PROVIDED RECORDS:
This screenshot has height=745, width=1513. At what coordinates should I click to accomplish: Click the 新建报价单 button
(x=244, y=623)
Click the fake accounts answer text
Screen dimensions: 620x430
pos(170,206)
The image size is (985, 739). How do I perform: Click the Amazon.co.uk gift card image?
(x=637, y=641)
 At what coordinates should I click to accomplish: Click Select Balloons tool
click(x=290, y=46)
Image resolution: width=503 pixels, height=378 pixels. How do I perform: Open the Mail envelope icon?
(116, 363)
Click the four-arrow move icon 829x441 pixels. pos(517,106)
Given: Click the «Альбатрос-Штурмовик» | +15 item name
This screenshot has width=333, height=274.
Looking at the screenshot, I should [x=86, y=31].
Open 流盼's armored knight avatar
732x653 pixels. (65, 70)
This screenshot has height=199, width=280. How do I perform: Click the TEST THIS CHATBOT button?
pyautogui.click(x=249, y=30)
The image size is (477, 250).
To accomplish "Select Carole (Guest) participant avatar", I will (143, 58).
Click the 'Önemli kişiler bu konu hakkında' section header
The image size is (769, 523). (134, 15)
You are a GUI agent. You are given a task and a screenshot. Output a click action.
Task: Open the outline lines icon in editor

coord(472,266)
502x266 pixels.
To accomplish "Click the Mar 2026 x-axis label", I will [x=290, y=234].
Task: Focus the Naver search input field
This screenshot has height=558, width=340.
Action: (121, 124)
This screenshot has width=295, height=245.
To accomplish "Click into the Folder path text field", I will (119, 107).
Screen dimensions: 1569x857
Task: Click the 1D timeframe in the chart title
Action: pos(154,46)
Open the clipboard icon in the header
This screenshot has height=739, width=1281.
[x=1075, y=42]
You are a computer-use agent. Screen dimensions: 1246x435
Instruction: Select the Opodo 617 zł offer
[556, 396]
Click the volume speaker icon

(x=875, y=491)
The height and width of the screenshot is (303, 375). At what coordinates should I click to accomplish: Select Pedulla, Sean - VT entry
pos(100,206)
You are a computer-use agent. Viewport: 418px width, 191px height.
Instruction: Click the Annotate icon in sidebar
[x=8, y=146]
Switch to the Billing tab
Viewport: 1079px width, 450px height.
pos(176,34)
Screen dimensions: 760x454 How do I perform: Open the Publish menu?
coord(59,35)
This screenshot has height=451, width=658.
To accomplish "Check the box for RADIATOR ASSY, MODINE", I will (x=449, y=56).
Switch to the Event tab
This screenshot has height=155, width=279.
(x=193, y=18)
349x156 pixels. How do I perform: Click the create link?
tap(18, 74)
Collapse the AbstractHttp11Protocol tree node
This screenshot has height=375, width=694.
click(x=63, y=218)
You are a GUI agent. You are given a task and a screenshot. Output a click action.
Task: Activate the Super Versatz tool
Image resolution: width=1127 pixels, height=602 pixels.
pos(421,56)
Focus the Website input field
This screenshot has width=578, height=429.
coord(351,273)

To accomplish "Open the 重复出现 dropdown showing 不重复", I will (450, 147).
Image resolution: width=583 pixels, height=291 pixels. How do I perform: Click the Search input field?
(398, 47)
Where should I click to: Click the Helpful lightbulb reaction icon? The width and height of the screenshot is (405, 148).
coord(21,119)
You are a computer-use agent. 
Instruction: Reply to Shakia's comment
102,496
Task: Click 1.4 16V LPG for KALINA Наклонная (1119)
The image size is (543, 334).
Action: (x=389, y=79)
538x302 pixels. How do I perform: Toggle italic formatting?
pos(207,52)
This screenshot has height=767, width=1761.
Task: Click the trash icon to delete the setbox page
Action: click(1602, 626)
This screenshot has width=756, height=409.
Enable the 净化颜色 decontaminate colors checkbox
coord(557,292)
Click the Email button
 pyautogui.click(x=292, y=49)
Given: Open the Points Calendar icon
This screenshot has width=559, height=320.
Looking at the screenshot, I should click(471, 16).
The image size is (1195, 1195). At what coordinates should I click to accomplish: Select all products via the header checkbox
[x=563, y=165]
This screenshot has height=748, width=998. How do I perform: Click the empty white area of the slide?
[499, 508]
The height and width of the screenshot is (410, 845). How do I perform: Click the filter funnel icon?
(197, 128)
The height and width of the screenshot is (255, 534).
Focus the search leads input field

WORK TO BE COMPLETED: Every line above with the word "computer" belongs in the answer, copied as written.

FINAL ANSWER:
You are a computer-use agent. Screen dimensions: 1246x435
You are a computer-use agent. Viewport: 418px width, 191px height.
You are a computer-use agent. 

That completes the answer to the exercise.